I am new to C++. I need some help understanding this code snippet.
Queue & operator=(const Queue &rhs)
{
front = rhs.front;
nWaiting = rhs.nWaiting;
for (int i = front, j = 0; j < nWaiting; j++)
{
elements[i] = rhs.elements[i];
i = (i + 1) % 100;
}
return *this;
}
I am unable to understand why there is an '&' before operator in the code and how does this work along with *this.
I understand operator overloading.
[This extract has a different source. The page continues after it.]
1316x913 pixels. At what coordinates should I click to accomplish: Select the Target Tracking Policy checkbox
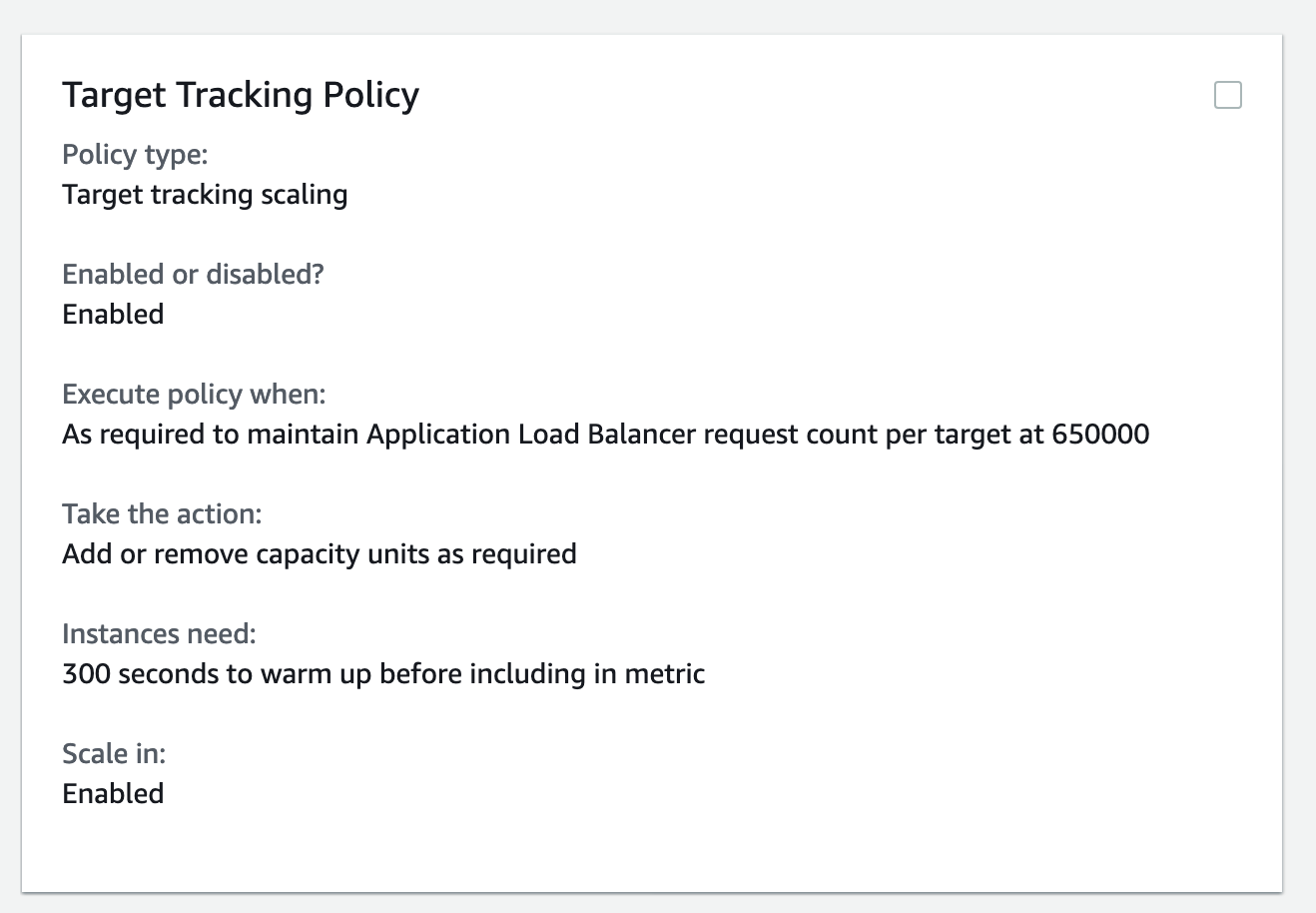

For eg. the code below for addition operation overloading. However I don't understand why '&' is required for assignment operator (=) overloading.
V3 operator* (const double factor, const V3 &b)
{
return (b * factor);
}
答案 0 :(得分:2)
&表示操作符返回引用(原始对象),而不是值(对象的副本)。这避免了不必要的复制。 this是指向调用运算符的对象本身的指针,因此return *this表示返回对=左侧对象的引用。
这允许操作符被链接,如a = b = 1。这会先将{1}分配给b,然后返回对b的引用。然后将b的值分配给a。因此a和b都是1。
答案 1 :(得分:1)
The reference means that avoid copying the object. As a result, it will return a reference to the same object. Moreover, it will provide lvalue as a result. And if you think about it, that's what you want to happen when the assignment operator is used.
Every object in C++ has access to its own address through this pointer.
That means that the you return the object itself.
If your question is why we use *this instead of this, then this happens because you need to dereference the pointer first, since the return type is a reference (and not a pointer for example).
答案 2 :(得分:0)
运算符可以没有任何返回值,但是通常在
中启用链接c = (a = b);
这会将b分配给a,然后将operator=来电的返回值分配给c。由于您不想制作不必要的副本,因此返回对象本身的引用,即*this。实际上,避免复制并不是使用引用的唯一原因,但如果您考虑
(d = e) = f;
然后这只会按预期工作(首先将e分配给d然后将f分配给d)如果operator=返回非const (!)参考。
请注意operator*是不同的,因为它不应该修改它所调用的对象,而是返回一个新实例(因此在&的返回中没有operator* )。